最低限の警護で行われた、11回のお忍び訪問
天皇がマッカーサーのもとに行くのはお忍びです。かつてのように、前後に車がついて厳重な警護のもと、沿道にはお巡りさんが立って、というようなことは一切なしで、天皇と侍従長が乗った車の後を、何人かの宮内省の人が乗った車が続きます。
私が「週刊文春」編集長の頃に天皇陛下の乗った車を運転した真柄梅吉さん(当時77歳)の回想を載せたことがあります。お忍びですから当然、交通信号に引っ掛かり、停車すると、後ろからやってきた都電も止まります。その前の方のお客さんが「天皇陛下に似ているなあ」とじっと眺めやってハッと気がついて最敬礼したなんて話もあったようです。
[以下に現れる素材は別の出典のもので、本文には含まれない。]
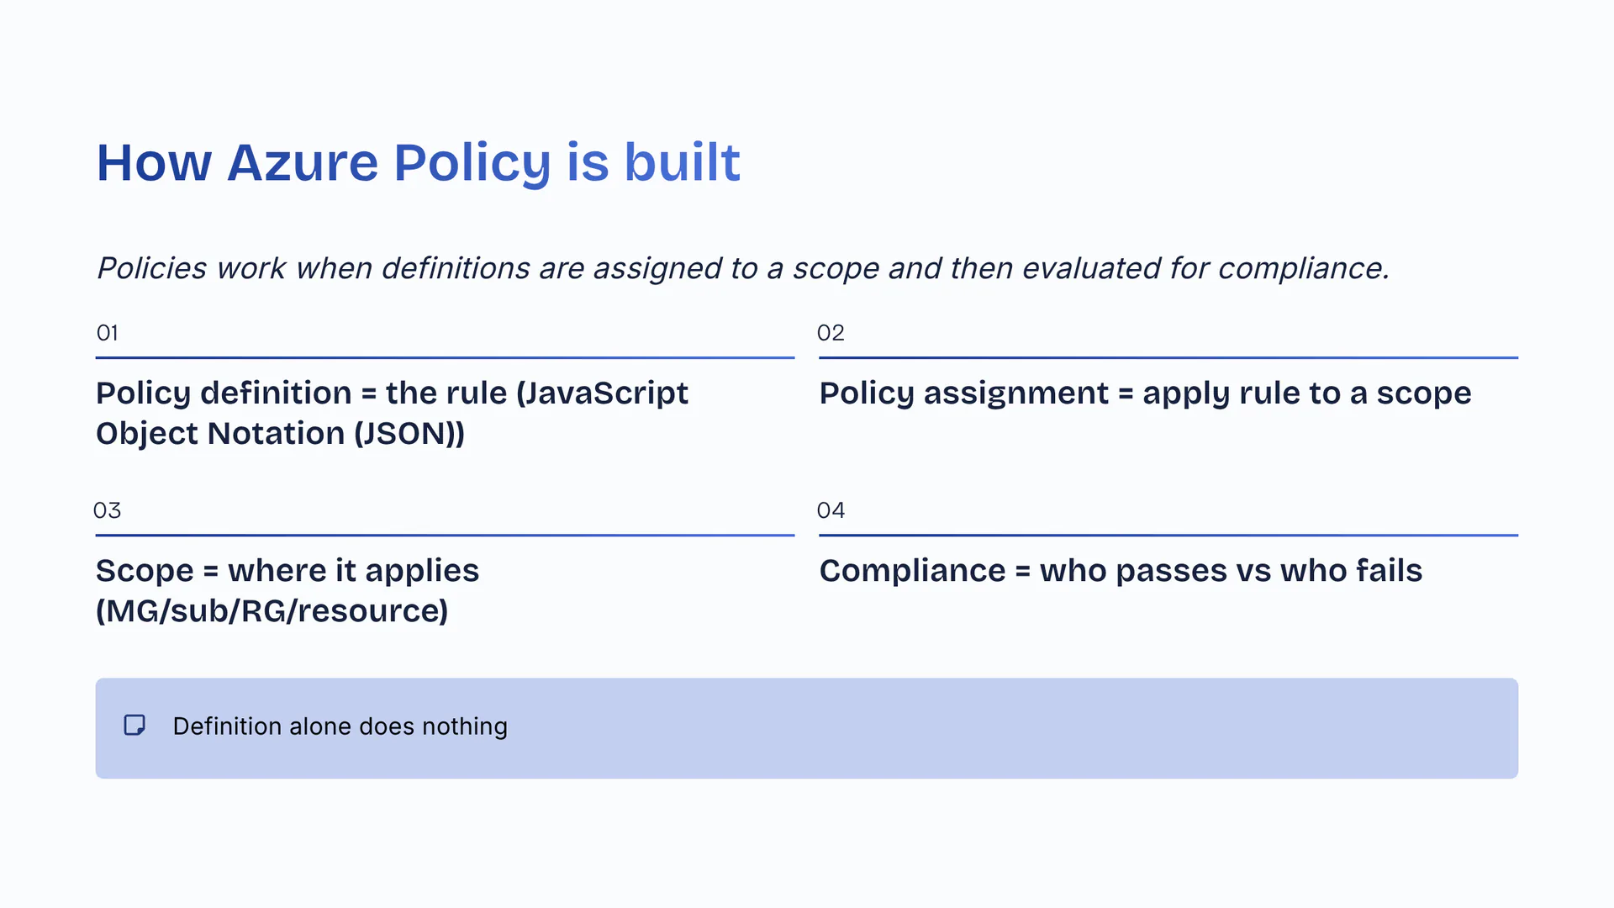The image size is (1614, 908).
Task: Select the 'Policy definition = the rule' heading
Action: 392,393
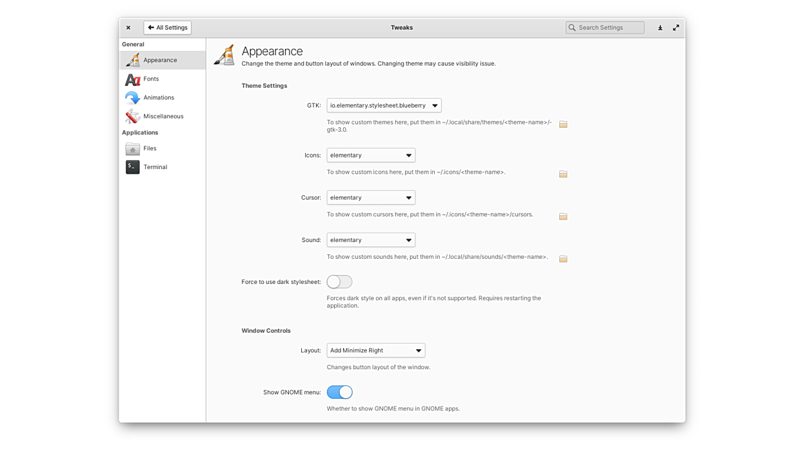Screen dimensions: 805x453
Task: Open the GTK theme dropdown
Action: tap(384, 105)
「宮城正門→二重橋→祝田橋ときて、桜田門交差点にさしかかったとき、信号は赤に代わった。予期していたから違和感はなかった。ただ、都電と並んで停車するので、なるべく都電よりにならぬよう注意しました。お上も視線は横を向いておられたが、お顔は前を向いていました。無言でした」
「たいてい秘密で、赤信号にもしばしば出会いましたよ。第4回(昭和22年)に三宅坂で停まったとき、通行人が気付いてお辞儀をしたのに、交番の警官はお上にお尻を向けたママでした。会見の間はマッカーサーの運転手とお互いの車を見比べたりしてましたよ。向こうはノークラッチのキャデラックで大変珍しいと思いました」
マッカーサーと天皇の会見は、合計11回行なわれました。もっとも最後の1回は、マッカーサーが日本を去る時の儀礼的な別れの挨拶だったので大したことはありませんが、全10回の重要な会談内容は、現在も公表されていません。これが明らかになるのが大変望ましいと思うのですが、そうしないというのが二人の約束なのだそうです。ただ、それとなく探っていくと、何回分かはだいたいわかってきます。今日は第1回についてお話しします。
内容は公表しないという「男の約束」だったが
内容は公表しないという「男の約束」を、昭和天皇は守りました。ところがマッカーサーのほうは、ちょこちょこ喋っているようで、その話がちょこちょこ入ってくるわけです。ただどれほど信用できるか、難しいという人もいます。一方、間違いなくそうだろうという説もあって、私はそう考えています。したがって、これからお話しするのは二人の第1回の会見内容と言っていいかと思います。
平成14年(2002)10月17日、外務省が天皇・マッカーサーの第1回会見の公式記録を公表しました。通訳として立ち会った奥村勝蔵さん──真珠湾攻撃の直前、ワシントンの在米日本大使館で、アメリカへの宣戦布告の書状をタイプでポツンポツンと打っていて間に合わなくなった当人です──が残した記録が新聞に大きく取り上げられたのです。
万博政府代表として記者会見する奥村勝蔵氏(1966年9月、写真:共同通信社)
これまでの基本となるのはマッカーサーの回想録にある記述で、そこでは天皇はマッカーサーにこう言ったことになっています。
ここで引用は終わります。